**Exercise prompt:** Rewrite in full every line from the line with "The width and height of the screenshot is (436, 245)." up to and including the line with "Decrease the all", shifting each coordinate in the answers up by 5.

** Begin The data **

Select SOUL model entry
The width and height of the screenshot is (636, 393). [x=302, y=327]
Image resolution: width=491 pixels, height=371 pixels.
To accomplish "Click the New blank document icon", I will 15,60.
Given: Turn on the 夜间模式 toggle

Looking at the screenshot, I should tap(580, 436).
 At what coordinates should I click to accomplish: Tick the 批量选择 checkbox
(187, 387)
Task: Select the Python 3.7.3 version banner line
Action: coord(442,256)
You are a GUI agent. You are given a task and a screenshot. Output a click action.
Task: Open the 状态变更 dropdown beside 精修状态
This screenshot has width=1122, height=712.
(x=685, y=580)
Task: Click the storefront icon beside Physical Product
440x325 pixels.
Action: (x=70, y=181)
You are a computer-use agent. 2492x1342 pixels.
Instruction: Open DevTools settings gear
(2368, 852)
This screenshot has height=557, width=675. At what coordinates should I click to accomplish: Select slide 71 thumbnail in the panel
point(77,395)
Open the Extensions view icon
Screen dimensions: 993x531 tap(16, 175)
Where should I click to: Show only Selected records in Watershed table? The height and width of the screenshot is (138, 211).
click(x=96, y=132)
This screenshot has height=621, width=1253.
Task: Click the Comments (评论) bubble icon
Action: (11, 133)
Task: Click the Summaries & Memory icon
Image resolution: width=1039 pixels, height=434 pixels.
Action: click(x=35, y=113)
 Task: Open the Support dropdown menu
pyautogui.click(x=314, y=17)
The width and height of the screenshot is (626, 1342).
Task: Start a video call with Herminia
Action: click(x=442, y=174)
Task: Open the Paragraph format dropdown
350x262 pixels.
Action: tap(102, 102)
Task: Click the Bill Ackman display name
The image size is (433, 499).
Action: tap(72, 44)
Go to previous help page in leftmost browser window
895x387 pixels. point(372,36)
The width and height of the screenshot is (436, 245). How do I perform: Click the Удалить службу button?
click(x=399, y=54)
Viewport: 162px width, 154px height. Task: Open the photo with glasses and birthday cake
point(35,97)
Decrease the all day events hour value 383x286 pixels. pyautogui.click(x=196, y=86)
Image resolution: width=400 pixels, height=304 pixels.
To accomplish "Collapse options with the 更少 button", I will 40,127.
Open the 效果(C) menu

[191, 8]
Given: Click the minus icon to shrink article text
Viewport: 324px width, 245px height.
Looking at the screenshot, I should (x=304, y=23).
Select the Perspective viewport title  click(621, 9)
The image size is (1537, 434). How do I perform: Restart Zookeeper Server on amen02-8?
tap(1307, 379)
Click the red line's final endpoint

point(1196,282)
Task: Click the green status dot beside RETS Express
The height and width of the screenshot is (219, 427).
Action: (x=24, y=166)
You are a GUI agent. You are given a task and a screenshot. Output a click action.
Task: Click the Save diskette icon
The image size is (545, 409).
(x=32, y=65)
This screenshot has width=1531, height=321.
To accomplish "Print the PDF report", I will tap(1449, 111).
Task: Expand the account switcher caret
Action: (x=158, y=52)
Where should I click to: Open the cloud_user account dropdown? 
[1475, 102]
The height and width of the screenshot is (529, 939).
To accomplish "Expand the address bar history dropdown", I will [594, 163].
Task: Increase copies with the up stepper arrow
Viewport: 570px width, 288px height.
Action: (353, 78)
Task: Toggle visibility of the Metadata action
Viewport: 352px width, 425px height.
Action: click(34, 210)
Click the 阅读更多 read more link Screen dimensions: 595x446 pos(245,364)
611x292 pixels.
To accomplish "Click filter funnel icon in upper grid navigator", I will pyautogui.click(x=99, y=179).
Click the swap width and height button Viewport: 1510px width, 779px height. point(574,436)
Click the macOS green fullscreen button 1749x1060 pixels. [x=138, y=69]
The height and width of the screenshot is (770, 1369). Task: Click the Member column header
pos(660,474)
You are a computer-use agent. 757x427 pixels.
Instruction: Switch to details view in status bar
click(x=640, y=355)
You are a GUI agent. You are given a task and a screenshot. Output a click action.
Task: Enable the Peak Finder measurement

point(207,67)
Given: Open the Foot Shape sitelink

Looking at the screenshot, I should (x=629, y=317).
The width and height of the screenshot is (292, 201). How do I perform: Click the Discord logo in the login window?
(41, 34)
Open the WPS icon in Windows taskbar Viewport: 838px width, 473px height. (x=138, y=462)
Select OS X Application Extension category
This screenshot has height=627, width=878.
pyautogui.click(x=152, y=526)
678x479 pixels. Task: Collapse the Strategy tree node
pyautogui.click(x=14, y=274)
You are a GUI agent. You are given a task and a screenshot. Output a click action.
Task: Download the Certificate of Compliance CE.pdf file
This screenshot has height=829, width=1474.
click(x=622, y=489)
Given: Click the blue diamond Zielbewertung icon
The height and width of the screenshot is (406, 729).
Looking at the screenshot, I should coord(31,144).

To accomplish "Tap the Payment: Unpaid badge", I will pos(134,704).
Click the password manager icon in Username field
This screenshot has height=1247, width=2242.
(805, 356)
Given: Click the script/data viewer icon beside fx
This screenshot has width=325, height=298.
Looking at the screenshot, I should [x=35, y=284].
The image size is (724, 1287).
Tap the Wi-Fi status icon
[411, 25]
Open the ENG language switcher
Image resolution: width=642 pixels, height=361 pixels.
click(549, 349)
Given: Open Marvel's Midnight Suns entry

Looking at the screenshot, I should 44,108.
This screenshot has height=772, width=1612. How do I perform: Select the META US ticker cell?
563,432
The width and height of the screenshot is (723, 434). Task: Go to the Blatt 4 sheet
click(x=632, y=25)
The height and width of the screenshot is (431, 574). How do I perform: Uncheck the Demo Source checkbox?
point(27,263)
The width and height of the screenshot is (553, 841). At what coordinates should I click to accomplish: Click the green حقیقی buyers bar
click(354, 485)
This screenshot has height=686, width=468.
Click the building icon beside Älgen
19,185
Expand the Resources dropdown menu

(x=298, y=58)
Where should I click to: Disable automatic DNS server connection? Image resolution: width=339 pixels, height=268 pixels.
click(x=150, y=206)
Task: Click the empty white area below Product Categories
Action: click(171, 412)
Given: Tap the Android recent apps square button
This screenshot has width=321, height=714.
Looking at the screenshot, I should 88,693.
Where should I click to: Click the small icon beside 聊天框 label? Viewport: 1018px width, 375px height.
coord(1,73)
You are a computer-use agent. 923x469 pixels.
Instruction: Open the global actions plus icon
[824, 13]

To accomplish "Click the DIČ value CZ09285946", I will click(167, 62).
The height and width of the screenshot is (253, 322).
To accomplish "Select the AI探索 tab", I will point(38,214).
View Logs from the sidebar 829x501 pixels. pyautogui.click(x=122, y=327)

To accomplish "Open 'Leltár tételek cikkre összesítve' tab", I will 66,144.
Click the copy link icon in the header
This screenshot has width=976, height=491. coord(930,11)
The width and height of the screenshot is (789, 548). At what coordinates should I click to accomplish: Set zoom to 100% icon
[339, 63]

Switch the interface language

** End The data **

**Solution below:**
The width and height of the screenshot is (436, 245). How do I perform: Click the Удалить службу button?
click(x=404, y=59)
Viewport: 162px width, 154px height. Task: Open the photo with glasses and birthday cake
point(40,102)
Decrease the all day events hour value 383x286 pixels. pyautogui.click(x=201, y=91)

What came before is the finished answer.